TASK TO CARRY OUT => All of the data that follows should be retyped exactly, please, except the pictures.

(DATA begins)

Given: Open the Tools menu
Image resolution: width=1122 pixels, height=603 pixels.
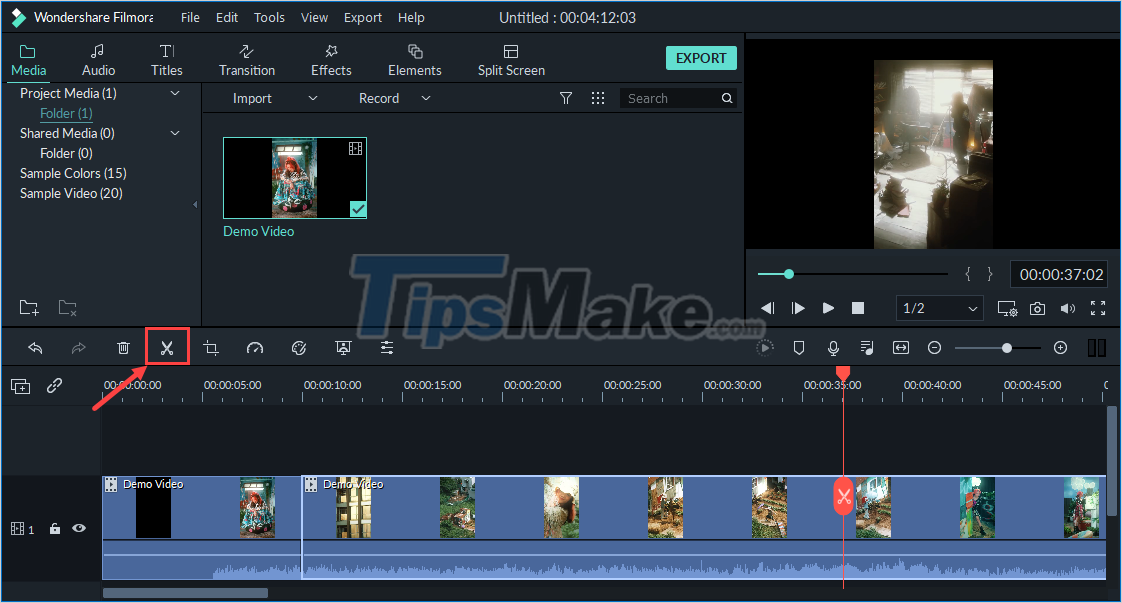Looking at the screenshot, I should point(268,17).
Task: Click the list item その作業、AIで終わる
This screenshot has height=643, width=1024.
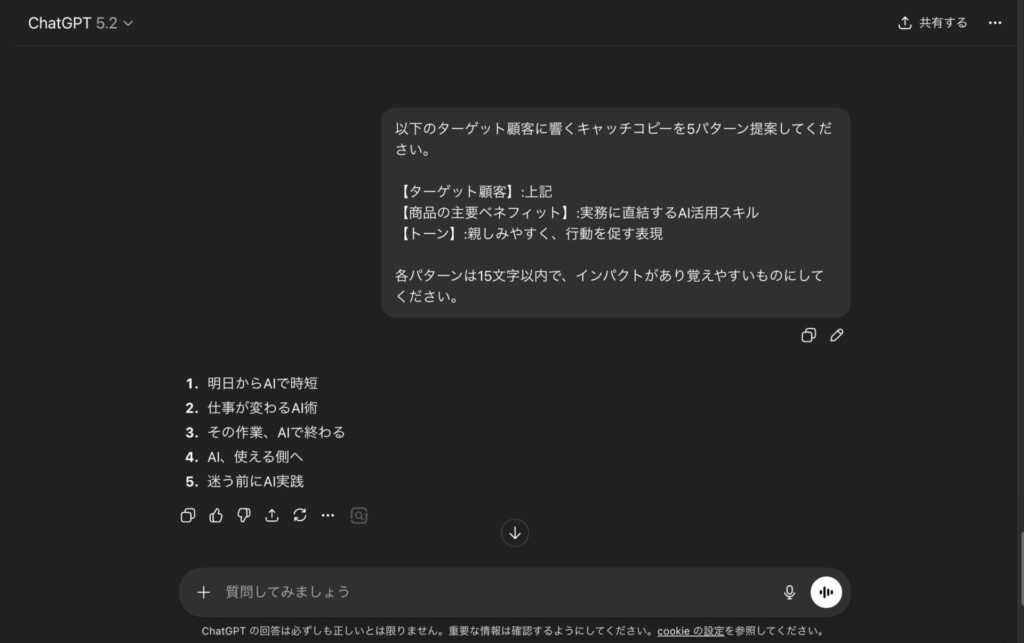Action: coord(275,432)
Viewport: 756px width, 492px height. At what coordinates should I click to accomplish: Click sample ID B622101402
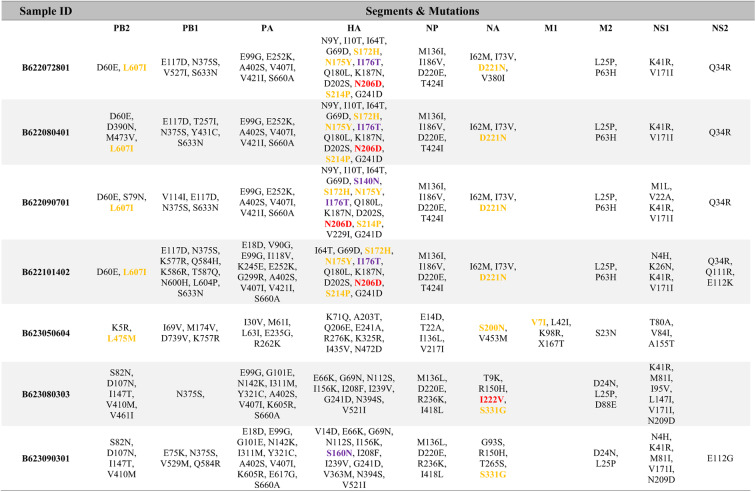(45, 272)
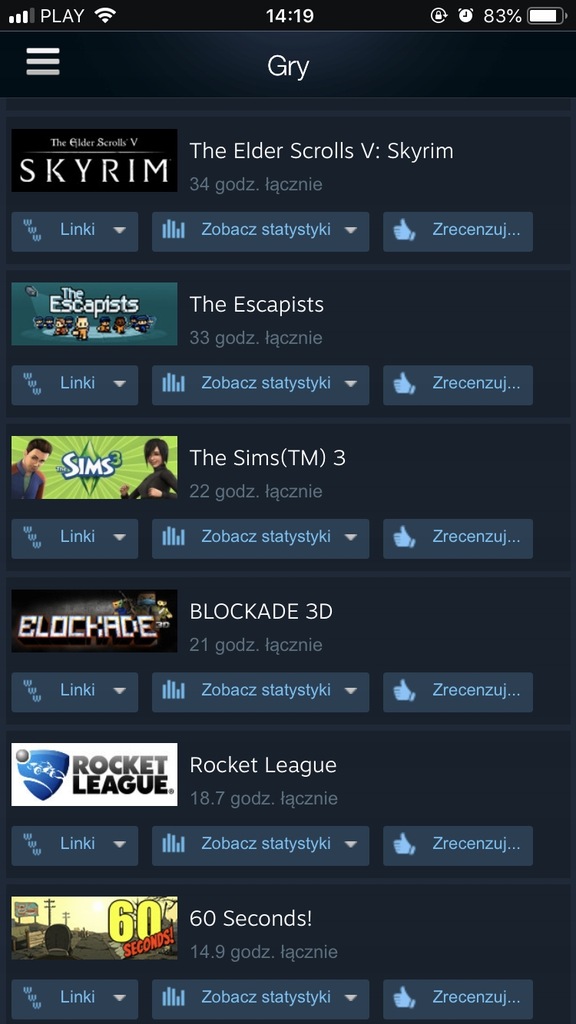Open the hamburger menu icon
The image size is (576, 1024).
click(42, 62)
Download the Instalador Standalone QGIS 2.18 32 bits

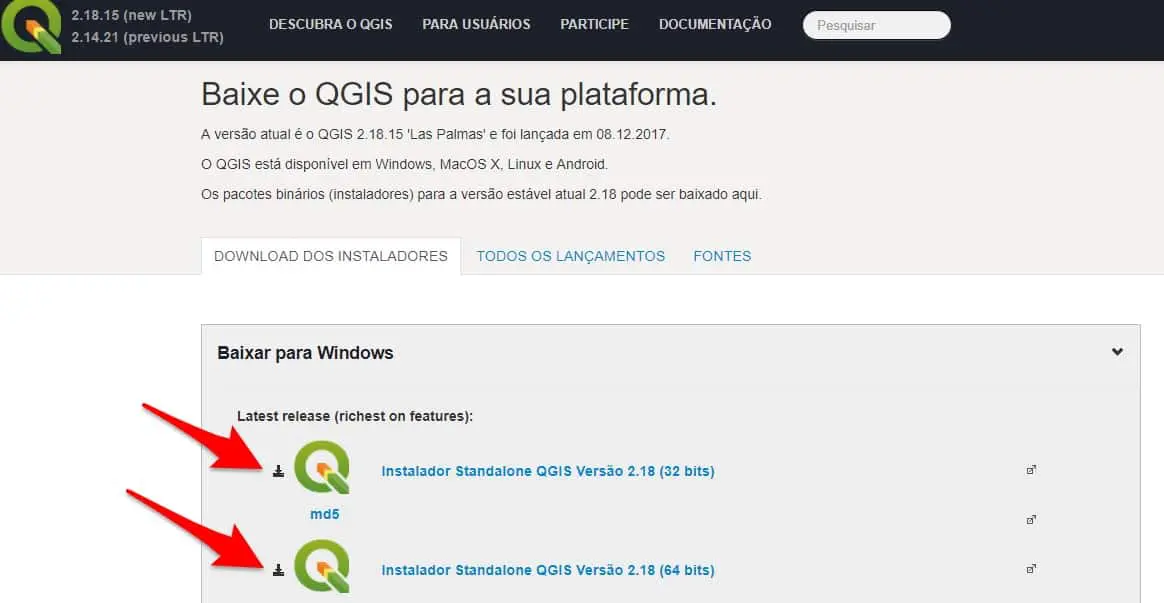click(547, 471)
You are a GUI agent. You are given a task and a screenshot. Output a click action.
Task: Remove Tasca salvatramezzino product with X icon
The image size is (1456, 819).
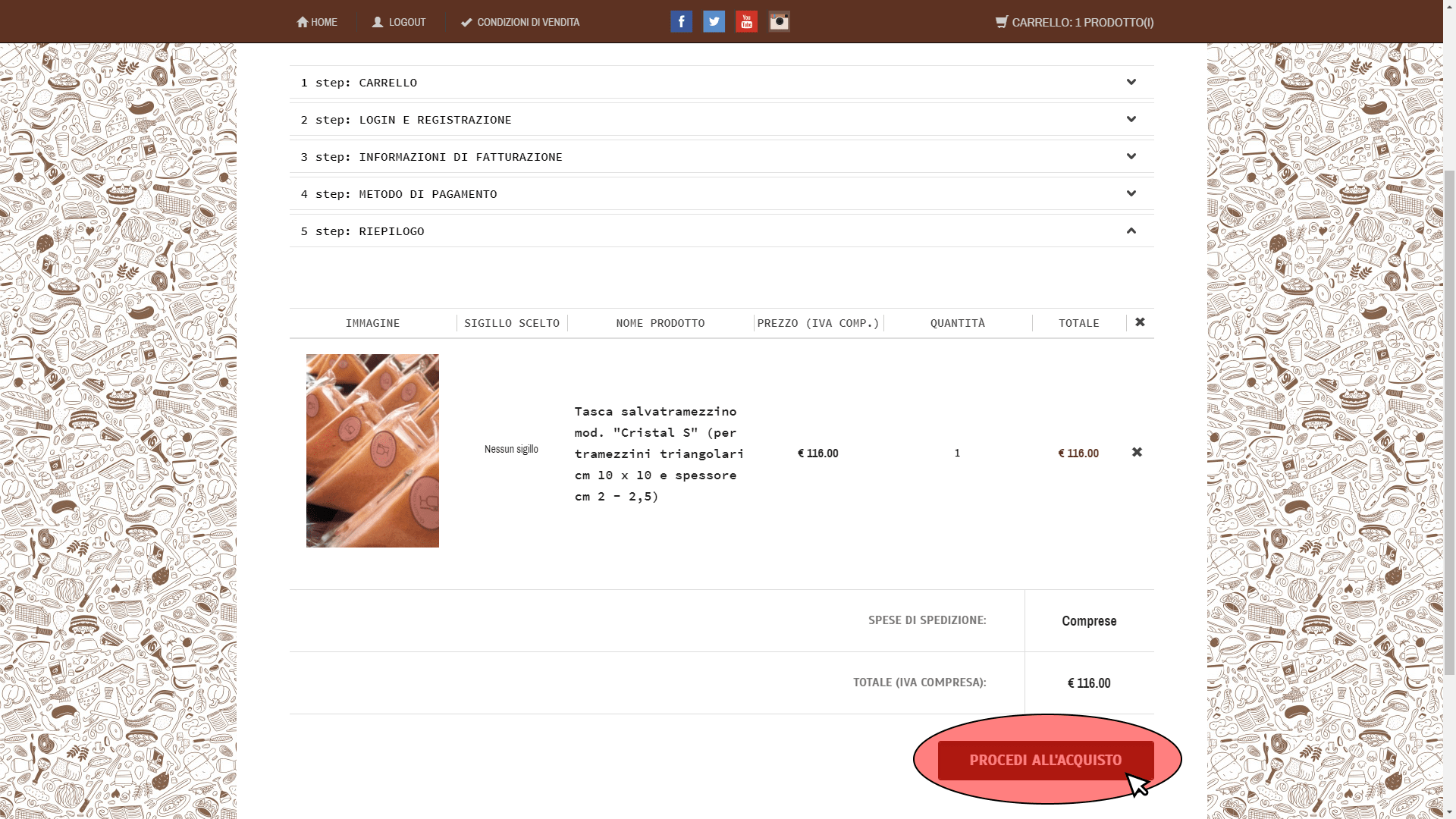click(1137, 452)
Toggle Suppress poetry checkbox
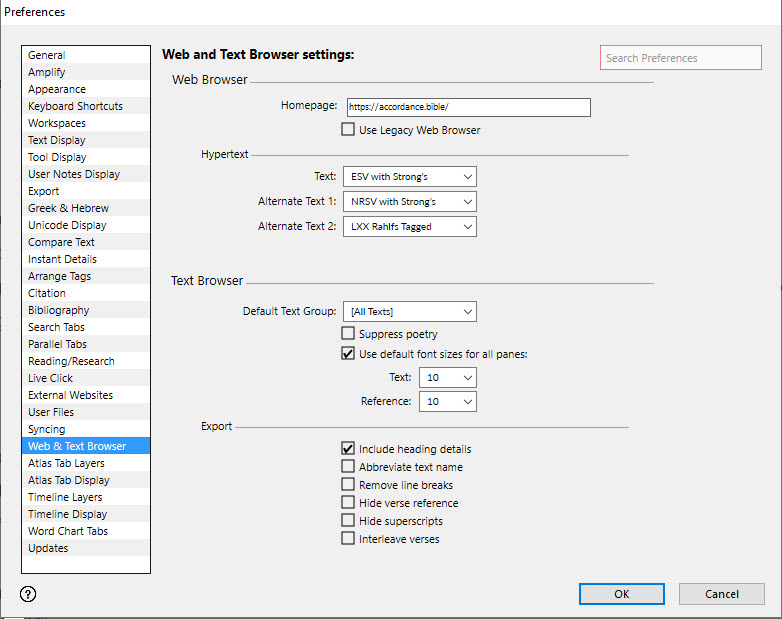The image size is (782, 619). coord(348,334)
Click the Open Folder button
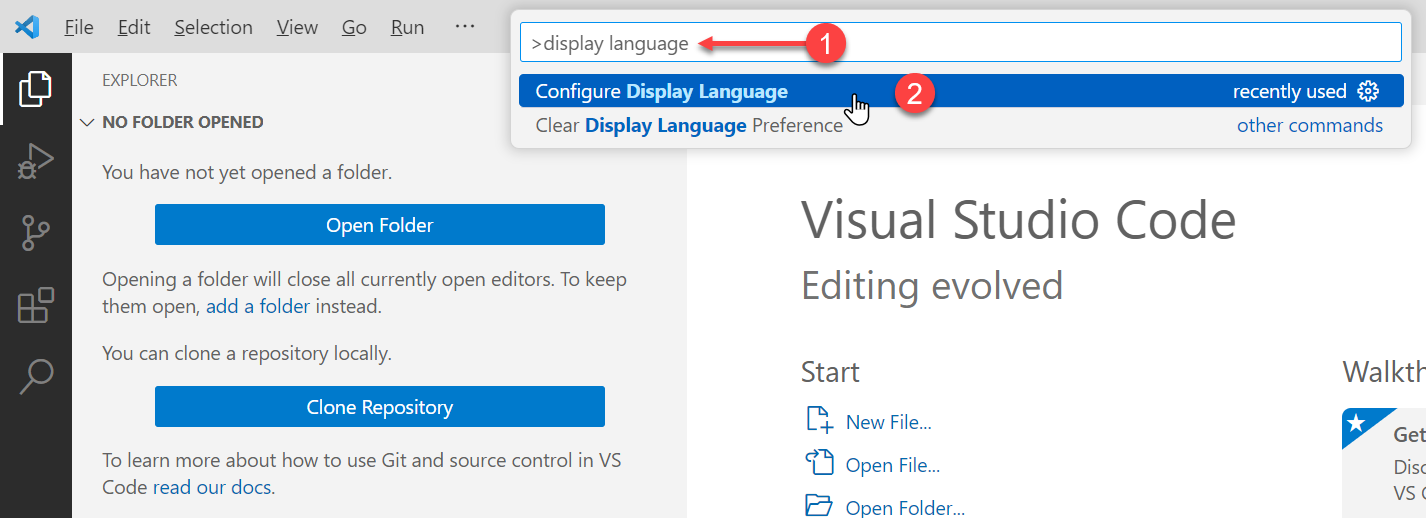 (379, 225)
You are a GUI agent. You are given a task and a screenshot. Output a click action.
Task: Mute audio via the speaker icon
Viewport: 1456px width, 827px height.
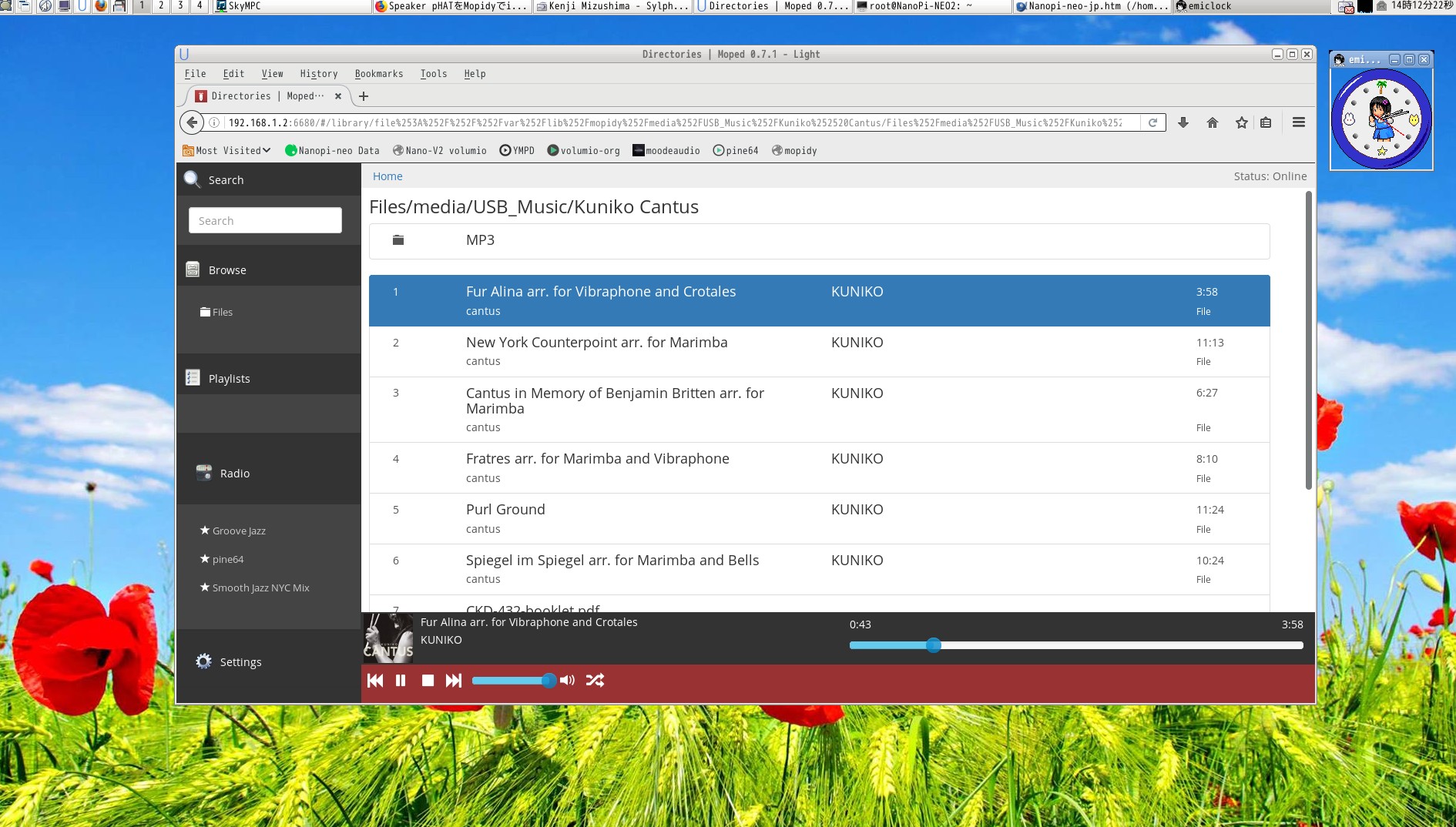(568, 681)
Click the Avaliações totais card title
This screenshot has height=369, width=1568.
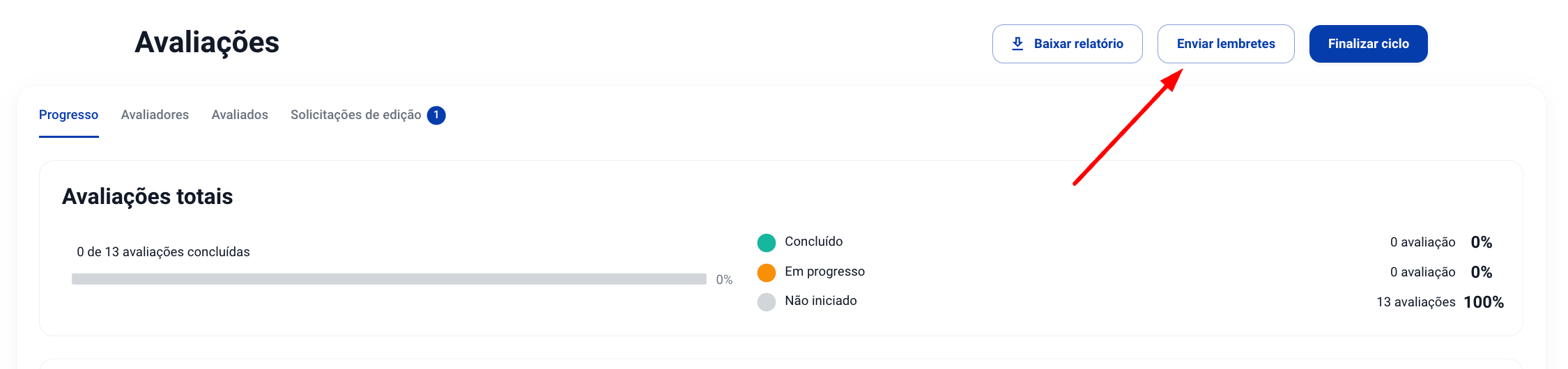point(148,197)
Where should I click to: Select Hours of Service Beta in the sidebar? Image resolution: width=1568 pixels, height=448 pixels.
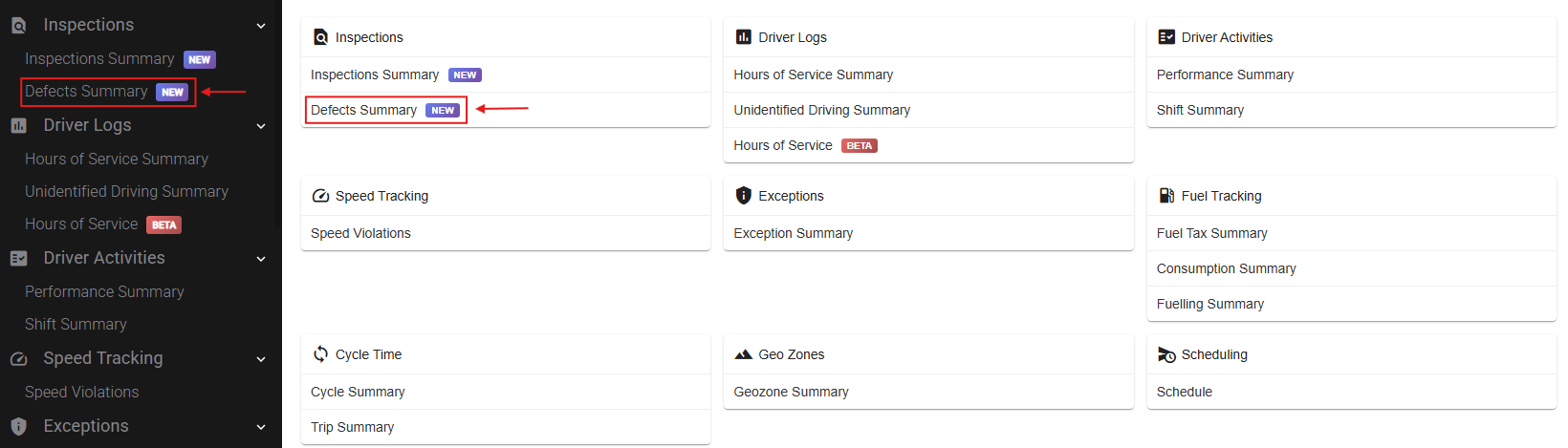coord(103,224)
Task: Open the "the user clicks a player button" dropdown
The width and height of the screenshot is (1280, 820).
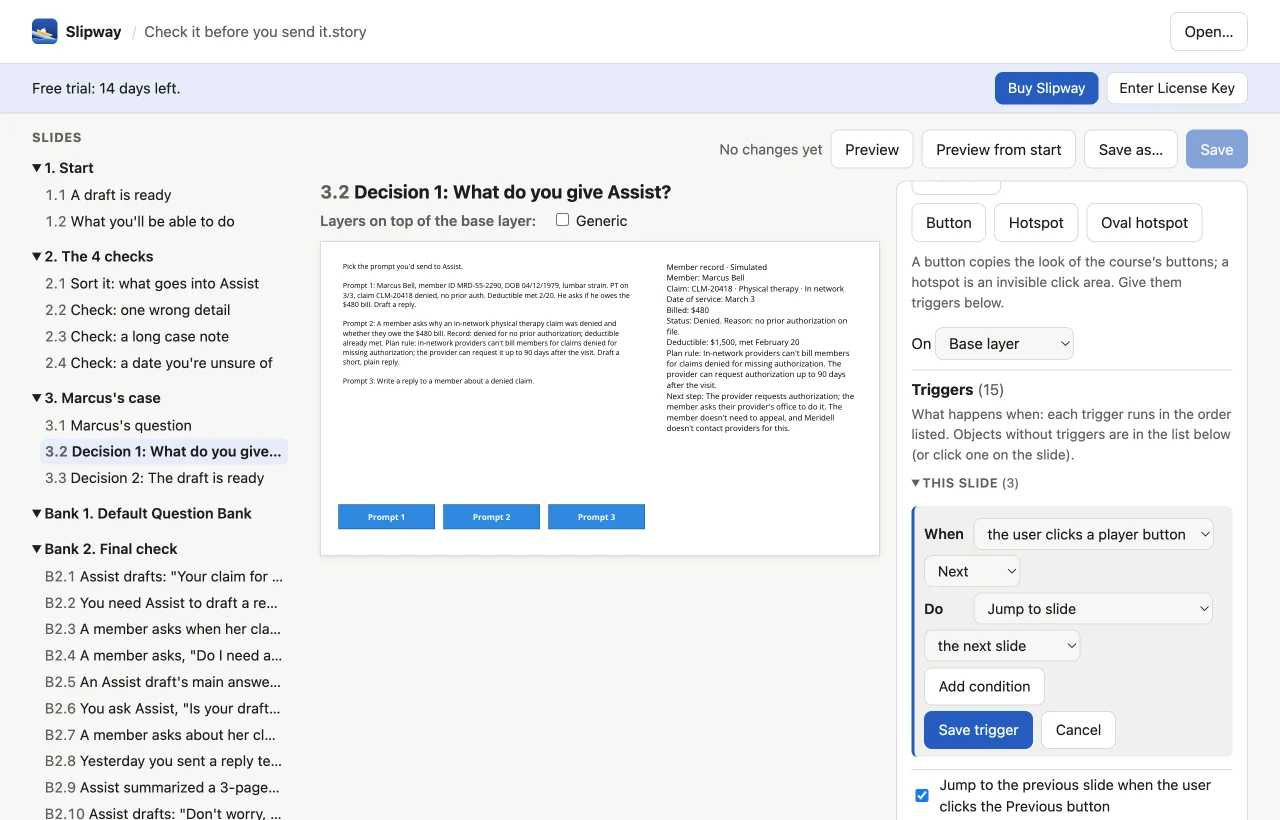Action: point(1094,534)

(DATA ends)

TASK RESULT =>
Given: Open the Tools menu
Image resolution: width=1122 pixels, height=603 pixels.
Looking at the screenshot, I should point(268,17).
Task: Click the list item その作業、AIで終わる
This screenshot has height=643, width=1024.
Action: coord(275,432)
Viewport: 756px width, 492px height. At what coordinates should I click to accomplish: Click sample ID B622101402
(45, 272)
Open the hamburger menu icon
The image size is (576, 1024).
click(42, 62)
Download the Instalador Standalone QGIS 2.18 32 bits

click(547, 471)
You are a GUI agent. You are given a task and a screenshot. Output a click action.
Task: Remove Tasca salvatramezzino product with X icon
The image size is (1456, 819).
click(1137, 452)
Toggle Suppress poetry checkbox
The image size is (782, 619). coord(348,334)
Click the Open Folder button
 (379, 225)
You are a GUI agent. You are given a task and a screenshot. Output a click action.
Task: Mute audio via the speaker icon
Viewport: 1456px width, 827px height.
(568, 681)
Click the Avaliações totais card title
This screenshot has height=369, width=1568.
point(148,197)
Where should I click to: Select Hours of Service Beta in the sidebar? Image resolution: width=1568 pixels, height=448 pixels.
coord(103,224)
Task: Open the "the user clicks a player button" dropdown
The width and height of the screenshot is (1280, 820).
Action: point(1094,534)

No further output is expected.